Au final, ce document correspond à quelques exceptions près au concept et à l'architecture actuelle du Web sémantique. Il est étonnant, en particulier, de retrouver l'expression «Web of data» qui est réapparu, il y a un peu plus d'un an, pour désigner le mouvement pris aujourd'hui par le Web sémantique.

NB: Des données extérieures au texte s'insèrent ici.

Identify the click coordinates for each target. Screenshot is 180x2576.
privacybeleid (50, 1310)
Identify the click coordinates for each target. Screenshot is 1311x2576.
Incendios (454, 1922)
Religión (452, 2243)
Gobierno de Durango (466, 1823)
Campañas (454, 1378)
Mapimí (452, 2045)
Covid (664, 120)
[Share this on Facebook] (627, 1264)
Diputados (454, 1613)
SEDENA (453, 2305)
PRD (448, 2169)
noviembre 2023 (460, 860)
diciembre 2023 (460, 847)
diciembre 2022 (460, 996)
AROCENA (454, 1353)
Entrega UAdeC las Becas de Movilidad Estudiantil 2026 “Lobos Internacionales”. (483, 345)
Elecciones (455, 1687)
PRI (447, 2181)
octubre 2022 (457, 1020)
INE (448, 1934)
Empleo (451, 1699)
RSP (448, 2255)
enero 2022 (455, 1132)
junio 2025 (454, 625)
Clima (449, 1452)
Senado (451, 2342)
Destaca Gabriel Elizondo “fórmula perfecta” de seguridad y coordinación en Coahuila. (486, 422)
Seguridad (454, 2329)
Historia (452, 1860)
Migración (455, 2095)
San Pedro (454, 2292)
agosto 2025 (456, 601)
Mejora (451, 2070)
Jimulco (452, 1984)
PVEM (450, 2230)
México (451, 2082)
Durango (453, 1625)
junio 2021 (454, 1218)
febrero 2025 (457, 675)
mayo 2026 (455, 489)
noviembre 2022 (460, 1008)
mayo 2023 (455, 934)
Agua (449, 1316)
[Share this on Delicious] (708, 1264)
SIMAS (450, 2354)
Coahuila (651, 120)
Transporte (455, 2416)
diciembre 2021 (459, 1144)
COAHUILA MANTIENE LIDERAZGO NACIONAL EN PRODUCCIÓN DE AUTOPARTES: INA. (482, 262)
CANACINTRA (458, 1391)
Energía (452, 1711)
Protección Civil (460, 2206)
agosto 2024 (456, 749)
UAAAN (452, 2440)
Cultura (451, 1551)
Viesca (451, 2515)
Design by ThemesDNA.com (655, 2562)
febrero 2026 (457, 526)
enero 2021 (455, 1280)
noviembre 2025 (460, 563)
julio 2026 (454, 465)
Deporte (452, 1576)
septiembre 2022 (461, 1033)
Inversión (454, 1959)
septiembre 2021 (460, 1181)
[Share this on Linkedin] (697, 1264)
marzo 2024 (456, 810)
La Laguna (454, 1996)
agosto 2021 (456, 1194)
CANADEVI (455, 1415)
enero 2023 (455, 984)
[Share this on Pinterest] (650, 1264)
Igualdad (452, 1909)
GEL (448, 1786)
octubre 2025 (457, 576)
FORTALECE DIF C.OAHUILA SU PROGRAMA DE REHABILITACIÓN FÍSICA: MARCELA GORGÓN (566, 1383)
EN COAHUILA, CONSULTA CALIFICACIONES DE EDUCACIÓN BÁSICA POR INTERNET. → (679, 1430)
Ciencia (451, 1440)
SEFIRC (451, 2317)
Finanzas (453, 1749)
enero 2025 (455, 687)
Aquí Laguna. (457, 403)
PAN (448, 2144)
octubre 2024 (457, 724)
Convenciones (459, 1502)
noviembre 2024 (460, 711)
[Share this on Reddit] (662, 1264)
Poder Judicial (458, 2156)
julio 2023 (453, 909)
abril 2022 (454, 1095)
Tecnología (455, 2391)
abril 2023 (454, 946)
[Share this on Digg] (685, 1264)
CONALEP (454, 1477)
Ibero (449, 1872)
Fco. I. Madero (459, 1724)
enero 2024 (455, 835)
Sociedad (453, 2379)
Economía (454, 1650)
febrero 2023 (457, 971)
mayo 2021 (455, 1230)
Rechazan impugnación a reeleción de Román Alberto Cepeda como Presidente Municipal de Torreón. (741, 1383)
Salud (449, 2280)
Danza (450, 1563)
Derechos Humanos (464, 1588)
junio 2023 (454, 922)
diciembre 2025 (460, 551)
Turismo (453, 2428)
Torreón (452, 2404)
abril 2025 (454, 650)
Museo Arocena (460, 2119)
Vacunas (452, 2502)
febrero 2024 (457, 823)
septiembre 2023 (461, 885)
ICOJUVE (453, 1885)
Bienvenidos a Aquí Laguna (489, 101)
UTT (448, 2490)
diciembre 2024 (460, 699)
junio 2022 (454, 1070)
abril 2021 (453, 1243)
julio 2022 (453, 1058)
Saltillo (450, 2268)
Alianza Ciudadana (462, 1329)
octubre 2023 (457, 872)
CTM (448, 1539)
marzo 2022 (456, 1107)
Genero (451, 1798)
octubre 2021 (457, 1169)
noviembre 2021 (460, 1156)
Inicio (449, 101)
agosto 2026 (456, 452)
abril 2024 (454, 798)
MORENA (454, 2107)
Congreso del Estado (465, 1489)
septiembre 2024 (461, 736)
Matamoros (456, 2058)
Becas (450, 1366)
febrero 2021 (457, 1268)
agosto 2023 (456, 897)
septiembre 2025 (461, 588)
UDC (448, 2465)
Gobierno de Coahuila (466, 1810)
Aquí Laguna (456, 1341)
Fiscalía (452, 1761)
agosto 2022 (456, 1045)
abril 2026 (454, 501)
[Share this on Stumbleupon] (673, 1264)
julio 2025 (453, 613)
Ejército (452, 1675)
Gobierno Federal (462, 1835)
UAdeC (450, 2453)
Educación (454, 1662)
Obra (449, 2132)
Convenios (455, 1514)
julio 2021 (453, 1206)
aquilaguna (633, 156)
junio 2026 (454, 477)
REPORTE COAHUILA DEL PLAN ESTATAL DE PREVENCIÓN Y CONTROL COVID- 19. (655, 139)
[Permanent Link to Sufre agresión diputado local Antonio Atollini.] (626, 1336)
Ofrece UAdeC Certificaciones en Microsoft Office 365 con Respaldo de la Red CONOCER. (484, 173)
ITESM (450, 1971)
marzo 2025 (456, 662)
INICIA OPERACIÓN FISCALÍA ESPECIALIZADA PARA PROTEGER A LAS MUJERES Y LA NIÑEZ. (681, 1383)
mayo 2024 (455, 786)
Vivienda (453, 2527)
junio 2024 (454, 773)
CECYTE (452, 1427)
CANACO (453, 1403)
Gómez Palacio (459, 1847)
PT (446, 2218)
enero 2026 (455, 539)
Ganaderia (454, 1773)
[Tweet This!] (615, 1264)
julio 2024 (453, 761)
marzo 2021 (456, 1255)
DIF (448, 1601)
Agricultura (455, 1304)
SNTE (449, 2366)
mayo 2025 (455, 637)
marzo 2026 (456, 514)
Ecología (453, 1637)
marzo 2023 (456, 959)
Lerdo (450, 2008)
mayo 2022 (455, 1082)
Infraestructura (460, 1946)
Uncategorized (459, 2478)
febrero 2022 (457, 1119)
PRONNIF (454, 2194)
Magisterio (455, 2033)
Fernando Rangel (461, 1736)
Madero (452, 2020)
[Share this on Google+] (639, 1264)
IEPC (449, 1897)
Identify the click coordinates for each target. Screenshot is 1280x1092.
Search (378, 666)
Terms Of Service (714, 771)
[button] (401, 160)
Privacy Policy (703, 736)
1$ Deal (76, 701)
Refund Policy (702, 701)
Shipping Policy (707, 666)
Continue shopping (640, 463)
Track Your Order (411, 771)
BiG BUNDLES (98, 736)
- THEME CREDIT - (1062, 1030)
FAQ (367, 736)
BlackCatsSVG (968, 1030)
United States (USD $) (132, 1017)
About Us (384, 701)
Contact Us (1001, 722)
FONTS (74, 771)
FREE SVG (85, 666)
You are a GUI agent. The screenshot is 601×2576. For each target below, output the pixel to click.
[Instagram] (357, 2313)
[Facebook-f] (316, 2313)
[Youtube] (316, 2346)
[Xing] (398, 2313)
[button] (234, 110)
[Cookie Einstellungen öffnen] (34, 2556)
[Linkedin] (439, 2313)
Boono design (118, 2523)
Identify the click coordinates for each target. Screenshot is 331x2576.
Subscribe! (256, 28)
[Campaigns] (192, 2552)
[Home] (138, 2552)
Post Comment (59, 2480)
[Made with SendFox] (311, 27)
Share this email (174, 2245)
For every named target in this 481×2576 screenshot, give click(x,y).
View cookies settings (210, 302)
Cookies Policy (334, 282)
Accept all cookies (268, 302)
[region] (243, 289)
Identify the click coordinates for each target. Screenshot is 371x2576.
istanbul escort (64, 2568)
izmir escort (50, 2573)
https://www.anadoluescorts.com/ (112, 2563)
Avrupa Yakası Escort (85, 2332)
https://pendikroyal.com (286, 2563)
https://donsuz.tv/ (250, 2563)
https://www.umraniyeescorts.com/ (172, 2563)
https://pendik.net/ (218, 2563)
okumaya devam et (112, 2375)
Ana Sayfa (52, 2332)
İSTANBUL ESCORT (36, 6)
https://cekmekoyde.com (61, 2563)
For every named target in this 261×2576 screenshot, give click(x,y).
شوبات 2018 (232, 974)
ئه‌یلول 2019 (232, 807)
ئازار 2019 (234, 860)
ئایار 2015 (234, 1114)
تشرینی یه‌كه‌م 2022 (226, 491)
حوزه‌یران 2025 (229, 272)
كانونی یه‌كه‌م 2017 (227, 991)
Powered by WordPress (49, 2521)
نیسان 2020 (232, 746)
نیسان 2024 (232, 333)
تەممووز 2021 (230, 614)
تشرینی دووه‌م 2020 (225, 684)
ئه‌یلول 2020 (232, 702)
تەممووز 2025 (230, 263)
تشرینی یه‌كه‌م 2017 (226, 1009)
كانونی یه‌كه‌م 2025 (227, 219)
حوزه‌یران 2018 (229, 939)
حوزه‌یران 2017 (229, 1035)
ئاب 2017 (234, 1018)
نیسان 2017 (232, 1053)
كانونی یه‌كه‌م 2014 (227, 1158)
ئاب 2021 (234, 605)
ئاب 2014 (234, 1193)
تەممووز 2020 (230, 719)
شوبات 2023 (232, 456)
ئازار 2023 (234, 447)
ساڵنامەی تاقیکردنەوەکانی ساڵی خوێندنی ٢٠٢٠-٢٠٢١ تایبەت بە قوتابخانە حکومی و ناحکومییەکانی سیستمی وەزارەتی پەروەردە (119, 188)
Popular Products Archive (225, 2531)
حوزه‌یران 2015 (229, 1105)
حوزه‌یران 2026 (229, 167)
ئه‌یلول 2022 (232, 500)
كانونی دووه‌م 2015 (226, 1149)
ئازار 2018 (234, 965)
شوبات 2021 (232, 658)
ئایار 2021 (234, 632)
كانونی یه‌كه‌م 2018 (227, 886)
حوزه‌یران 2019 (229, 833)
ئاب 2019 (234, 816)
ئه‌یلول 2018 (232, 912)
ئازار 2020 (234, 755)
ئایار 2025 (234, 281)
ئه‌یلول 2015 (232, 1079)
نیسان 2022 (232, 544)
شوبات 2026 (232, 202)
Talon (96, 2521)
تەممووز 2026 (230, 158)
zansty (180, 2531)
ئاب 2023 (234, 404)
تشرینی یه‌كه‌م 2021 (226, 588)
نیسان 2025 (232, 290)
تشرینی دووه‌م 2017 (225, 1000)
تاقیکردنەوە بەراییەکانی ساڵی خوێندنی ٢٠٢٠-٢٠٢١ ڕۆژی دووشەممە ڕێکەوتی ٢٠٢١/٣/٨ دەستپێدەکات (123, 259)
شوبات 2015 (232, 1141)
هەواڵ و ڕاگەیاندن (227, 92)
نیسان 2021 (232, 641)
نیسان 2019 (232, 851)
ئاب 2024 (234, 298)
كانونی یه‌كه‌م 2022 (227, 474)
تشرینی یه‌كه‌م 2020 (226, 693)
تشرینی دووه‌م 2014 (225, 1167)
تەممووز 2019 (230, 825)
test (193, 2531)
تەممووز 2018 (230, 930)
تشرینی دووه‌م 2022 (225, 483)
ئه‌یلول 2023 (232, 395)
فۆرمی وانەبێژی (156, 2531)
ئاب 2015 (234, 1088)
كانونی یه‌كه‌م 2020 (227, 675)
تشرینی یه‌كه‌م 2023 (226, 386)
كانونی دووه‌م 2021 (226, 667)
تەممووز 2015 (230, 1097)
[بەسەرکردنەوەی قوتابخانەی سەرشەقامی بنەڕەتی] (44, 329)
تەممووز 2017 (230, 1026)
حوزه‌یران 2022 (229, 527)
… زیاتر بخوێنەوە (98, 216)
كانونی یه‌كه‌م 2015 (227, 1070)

Pourtant, ce n'est pas ce document qui va constituer l'acte de naissance du Web sémantique, mais l'article 2 , cité plus haut, paru en 2001 dans la revue Scientific American 3 . Tim Berners-Lee y exprime une vision finalement assez proche du document précédent. Ainsi, il définit le Web sémantique comme une extension du Web qui vise à structurer les données 4 en vue d'en donner le sens. Des agents logiciels peuvent ainsi mieux exploiter la masse d'informations, la qualifier, la traiter et donc la rechercher. Pour compléter la vision de Berners-Lee, Ora Lassila et Jim Hendler, qui sont tous deux issus de l'intelligence artificielle, vont y ajouter les apports de leur discipline à savoir les ontologies. Cet ajout à la vision initiale va provoquer, bien involontairement de leur part, les premiers contre-sens et incompréhensions. De plus, le choix du mot «sémantique» va constituer une deuxième source de méprises et de fantasmes.

Le Web sémantique est alors associé à une chimère poursuivie par les domaines de l'intelligence artificielle et le traitement automatique des langues, à savoir la compréhension du langage naturel et l'accès à la connaissance par les machines. Or, si ces disciplines sont riches de promesses, elles comptent aussi beaucoup d'échecs ce qui leur vaut de très nombreux adversaires. Paradoxalement, ces derniers vont retrouver dans leur rejet du Web sémantique les puristes de l'intelligence artificielle et du traitement automatique des langues. Et, pour cause, tout en récupérant des concepts et des technologies issus de ces disciplines, le Web sémantique ne poursuit pas exactement le même but. Il est finalement plus modeste.

Ces contre-sens sont la preuve de l'immaturité du concept, des technologies, mais aussi des utilisateurs. Ainsi, si XML dispose, par sa filiation avec SGML, de nombreuses applications, tout ou presque est à inventer pour les technologies du Web sémantique. Pourtant, faisant fi des obstacles qui se dressent et des critiques qui se font entendre, le W3C et différentes équipes de recherche continuent de mettre en place les différentes briques technologiques esquissées dans le document de Tim Berners-Lee. Peu à peu, avec l'évolution des usages du Web et son appropriation par les utilisateurs, les concepts vont se préciser et les applications possibles vont rencontrer les besoins des utilisateurs.

La suite dans les prochains billets...

Quelques notes en passant

1. Le principe qu'il exprime dans ce paragraphe ressemble à s'y méprendre à OpenID.

2. La traduction de cet article est disponible sur le site de l'URFIST de Toulouse, http://www.urfist.cict.fr/archive/lettres/lettre28/lettre28-22.html

3. La construction de cet article est expliquée par Jim Hendler dans Dark Side of the Semantic Web, Jim Hendler, http://www.cs.umd.edu/~hendler/presentations/DarkSide.pdf

4. Différence fondamentale avec XML qui vise à encoder des textes pour en définir la structure logique.